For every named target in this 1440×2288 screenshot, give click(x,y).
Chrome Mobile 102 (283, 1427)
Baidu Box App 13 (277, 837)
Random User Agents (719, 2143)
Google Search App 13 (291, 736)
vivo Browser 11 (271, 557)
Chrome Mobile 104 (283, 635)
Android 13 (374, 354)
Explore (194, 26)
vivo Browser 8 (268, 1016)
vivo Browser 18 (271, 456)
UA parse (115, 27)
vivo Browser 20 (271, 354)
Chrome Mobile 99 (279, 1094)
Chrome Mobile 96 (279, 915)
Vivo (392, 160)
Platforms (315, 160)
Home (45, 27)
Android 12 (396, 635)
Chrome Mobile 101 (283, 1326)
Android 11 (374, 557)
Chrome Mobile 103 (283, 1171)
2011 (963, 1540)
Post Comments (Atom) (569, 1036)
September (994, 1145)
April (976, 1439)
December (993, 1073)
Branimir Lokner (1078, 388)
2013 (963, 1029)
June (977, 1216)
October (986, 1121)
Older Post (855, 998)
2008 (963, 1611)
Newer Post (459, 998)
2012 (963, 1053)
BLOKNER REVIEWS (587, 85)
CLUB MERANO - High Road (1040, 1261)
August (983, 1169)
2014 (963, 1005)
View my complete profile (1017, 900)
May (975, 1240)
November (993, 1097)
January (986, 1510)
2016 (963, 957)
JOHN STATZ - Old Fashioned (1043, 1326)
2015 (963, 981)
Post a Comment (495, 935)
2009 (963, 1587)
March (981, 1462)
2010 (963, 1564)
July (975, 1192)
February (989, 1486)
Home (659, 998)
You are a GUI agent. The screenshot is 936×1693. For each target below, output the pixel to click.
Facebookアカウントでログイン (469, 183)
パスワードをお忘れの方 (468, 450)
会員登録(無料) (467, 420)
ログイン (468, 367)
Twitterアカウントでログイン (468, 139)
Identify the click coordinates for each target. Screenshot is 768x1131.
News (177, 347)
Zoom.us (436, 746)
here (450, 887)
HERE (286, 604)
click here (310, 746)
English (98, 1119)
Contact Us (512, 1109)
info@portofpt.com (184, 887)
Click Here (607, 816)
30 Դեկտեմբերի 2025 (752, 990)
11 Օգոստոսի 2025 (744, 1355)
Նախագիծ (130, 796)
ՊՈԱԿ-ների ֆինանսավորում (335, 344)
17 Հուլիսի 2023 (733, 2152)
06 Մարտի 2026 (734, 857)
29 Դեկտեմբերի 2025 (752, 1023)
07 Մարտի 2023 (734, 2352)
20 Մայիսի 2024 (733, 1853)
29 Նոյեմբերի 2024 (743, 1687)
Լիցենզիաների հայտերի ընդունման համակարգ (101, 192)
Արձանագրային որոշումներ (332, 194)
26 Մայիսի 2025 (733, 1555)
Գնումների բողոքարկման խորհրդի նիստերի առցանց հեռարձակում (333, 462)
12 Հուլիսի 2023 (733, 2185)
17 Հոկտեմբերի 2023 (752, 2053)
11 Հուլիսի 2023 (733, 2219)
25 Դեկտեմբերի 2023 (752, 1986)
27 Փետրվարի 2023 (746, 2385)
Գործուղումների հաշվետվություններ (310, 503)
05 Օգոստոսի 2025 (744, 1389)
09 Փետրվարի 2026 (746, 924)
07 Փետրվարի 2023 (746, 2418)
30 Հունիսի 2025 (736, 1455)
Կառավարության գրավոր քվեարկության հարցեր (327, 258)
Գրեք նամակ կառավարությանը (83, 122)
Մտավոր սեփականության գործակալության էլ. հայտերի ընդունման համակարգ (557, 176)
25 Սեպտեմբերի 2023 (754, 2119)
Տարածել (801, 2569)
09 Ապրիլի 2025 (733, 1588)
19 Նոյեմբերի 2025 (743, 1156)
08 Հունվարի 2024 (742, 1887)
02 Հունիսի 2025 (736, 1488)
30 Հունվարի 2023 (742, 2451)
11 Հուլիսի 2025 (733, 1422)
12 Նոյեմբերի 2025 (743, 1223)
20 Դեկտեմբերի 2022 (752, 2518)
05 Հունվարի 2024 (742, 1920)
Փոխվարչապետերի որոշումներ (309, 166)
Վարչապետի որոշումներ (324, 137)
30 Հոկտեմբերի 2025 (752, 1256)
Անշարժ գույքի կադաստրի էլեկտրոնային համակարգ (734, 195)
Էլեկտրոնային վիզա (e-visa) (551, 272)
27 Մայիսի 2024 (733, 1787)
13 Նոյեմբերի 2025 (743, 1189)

****************

Rewrite everything from the line containing "09 Փետրվարի 2026 (746, 924)" down to the end of the records, keeping the requests as they are and lowering every coordinate in the answers by 69.

09 Փետրվարի 2026 (677, 855)
07 Փետրվարի 2023 (677, 2349)
30 Հունիսի 2025 (667, 1386)
Կառավարության գրավոր քվեարկության հարցեր (258, 189)
Գրեք նամակ կառավարությանը (14, 53)
Մտավոր սեփականության գործակալության էլ. հայտերի ընդունման համակարգ (488, 107)
25 Սեպտեմբերի 2023 (685, 2050)
Տարածել (732, 2500)
09 Ապրիլի 2025 (664, 1519)
19 Նոյեմբերի 2025 (674, 1087)
08 Հունվարի 2024 (673, 1818)
02 Հունիսի 2025 (667, 1419)
30 Հունվարի 2023 (673, 2382)
11 Հուլիսի 2025 (664, 1353)
12 Նոյեմբերի 2025 (674, 1154)
20 Դեկտեմբերի 2022 (683, 2449)
05 Հունվարի 2024 (673, 1851)
Փոխվարչապետերի որոշումներ (240, 97)
Վարչապետի որոշումներ (255, 68)
30 Հոկտեմբերի 2025 (683, 1187)
Անշարժ գույքի կադաստրի էլեկտրոնային համակարգ (665, 126)
Էլեկտրոնային վիզա (e-visa) (482, 203)
27 Մայիսի 2024 (664, 1718)
13 Նոյեմբերի 2025 (674, 1120)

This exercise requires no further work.